» **Required work**
1 – Could you rewrite the paragraph of the proof that begins "The direction "path-connected implies connected"" as a short list, keeping its main facts?
2 – Would you repeat, word for word, the part of the proof from "These are open" up to and including "closed in $U$."?

» **Text**
[proofplan]
The direction "path-connected implies connected" holds in any topological space. For the converse, we fix a point $x_0 \in U$ and define $P$ to be its path-connected component in $U$. We show $P$ is simultaneously open and closed in $U$ by exploiting the openness of $U$ in $\mathbb{R}^n$: every point of $U$ has a ball neighbourhood in which any two points are joined by a line segment. Since $U$ is connected and $P$ is non-empty, $P = U$.
[/proofplan]
[step:Observe that path-connectedness implies connectedness in any topological space]
If $U$ is path-connected, then $U$ is connected. This holds in any [topological](/page/Topology) space: if $U = A \cup B$ with $A, B$ disjoint, non-empty, and open, pick $a \in A$ and $b \in B$. A path $\gamma: [0,1] \to U$ from $a$ to $b$ has $\gamma^{-1}(A)$ and $\gamma^{-1}(B)$ forming a separation of $[0,1]$, contradicting the connectedness of $[0,1]$.
[guided]
We first handle the easier direction: path-connected implies connected. This holds without any assumption on $U$ beyond it being a topological space.
Suppose $U$ is path-connected and, for contradiction, that $U = A \cup B$ where $A$ and $B$ are disjoint, non-empty, and open in $U$. Pick $a \in A$ and $b \in B$.
By path-connectedness, there exists a continuous map $\gamma: [0,1] \to U$ with $\gamma(0) = a$ and $\gamma(1) = b$. Consider the preimages $\gamma^{-1}(A)$ and $\gamma^{-1}(B)$.
These are open in $[0,1]$ (because $\gamma$ is continuous and $A, B$ are open in $U$), disjoint (since $A \cap B = \varnothing$), non-empty (since $0 \in \gamma^{-1}(A)$ and $1 \in \gamma^{-1}(B)$), and their union is $\gamma^{-1}(A \cup B) = \gamma^{-1}(U) = [0,1]$.
This is a separation of $[0,1]$ into two disjoint non-empty open sets, contradicting the fact that $[0,1]$ is connected (as an interval in $\mathbb{R}$). Therefore no such separation of $U$ exists, and $U$ is connected.
[/guided]
[/step]
[step:Define the path-connected component $P$ of a fixed point $x_0 \in U$]
Assume $U$ is connected. Fix $x_0 \in U$ and define
\begin{align*}
P = \{x \in U : \text{there exists a continuous path in } U \text{ from } x_0 \text{ to } x\}.
\end{align*}
The set $P$ is non-empty since $x_0 \in P$ (the constant path witnesses this). We show $P$ is both open and closed in $U$.

» **Given information**

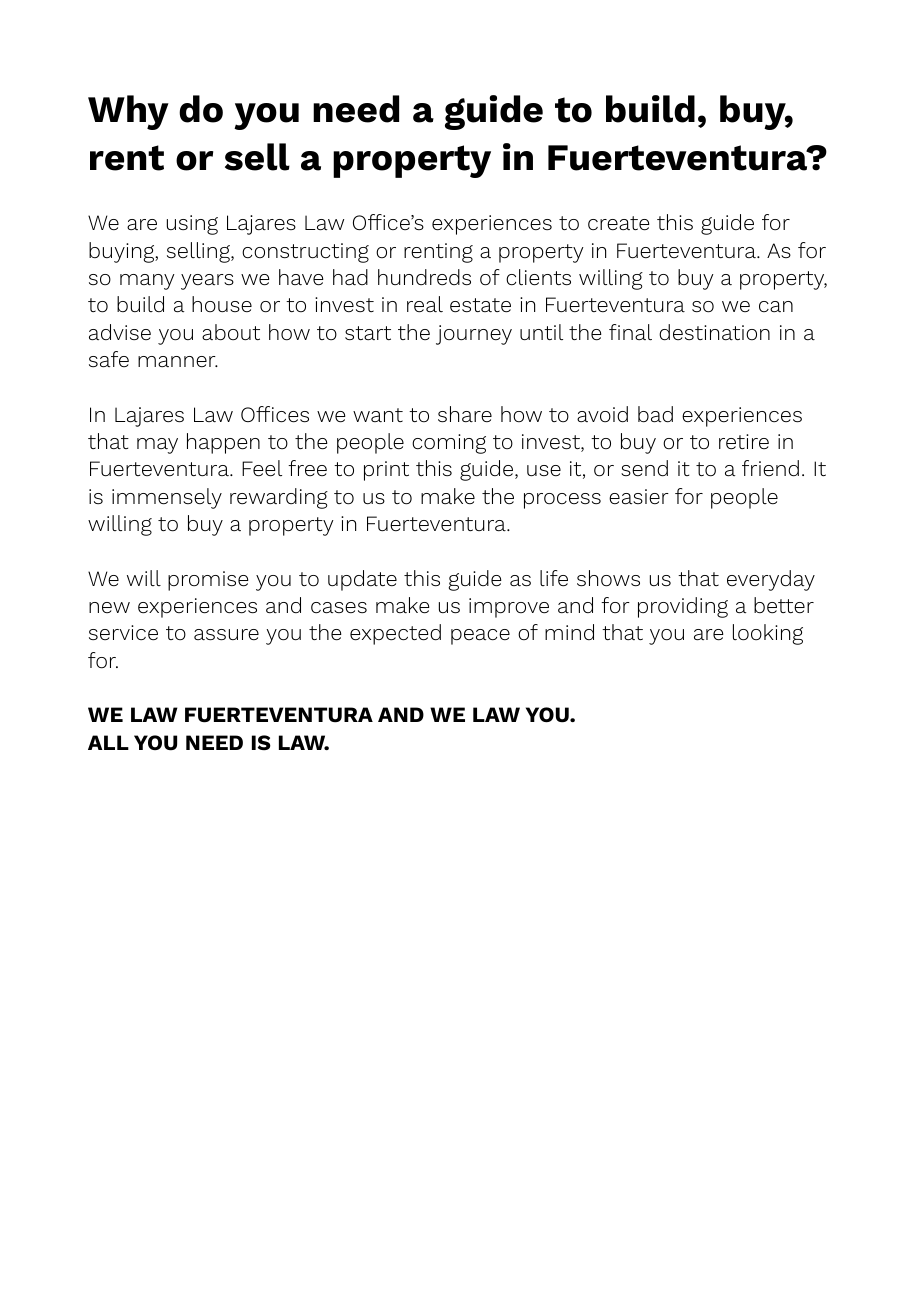 Image resolution: width=924 pixels, height=1308 pixels. Describe the element at coordinates (771, 580) in the screenshot. I see `everyday` at that location.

» **Response list**
1 –
- Path-connected implies connected in any topological space.
- For the converse, fix a point $x_0 \in U$ and let $P$ be its path-connected component in $U$.
- $P$ is shown to be both open and closed in $U$. This uses the fact that $U$ is open in $\mathbb{R}^n$: every point of $U$ has a ball neighbourhood in which any two points are joined by a line segment.
- Since $U$ is connected and $P$ is non-empty, $P = U$.

2 –
These are open in $[0,1]$ (because $\gamma$ is continuous and $A, B$ are open in $U$), disjoint (since $A \cap B = \varnothing$), non-empty (since $0 \in \gamma^{-1}(A)$ and $1 \in \gamma^{-1}(B)$), and their union is $\gamma^{-1}(A \cup B) = \gamma^{-1}(U) = [0,1]$.
This is a separation of $[0,1]$ into two disjoint non-empty open sets, contradicting the fact that $[0,1]$ is connected (as an interval in $\mathbb{R}$). Therefore no such separation of $U$ exists, and $U$ is connected.
[/guided]
[/step]
[step:Define the path-connected component $P$ of a fixed point $x_0 \in U$]
Assume $U$ is connected. Fix $x_0 \in U$ and define
\begin{align*}
P = \{x \in U : \text{there exists a continuous path in } U \text{ from } x_0 \text{ to } x\}.
\end{align*}
The set $P$ is non-empty since $x_0 \in P$ (the constant path witnesses this). We show $P$ is both open and closed in $U$.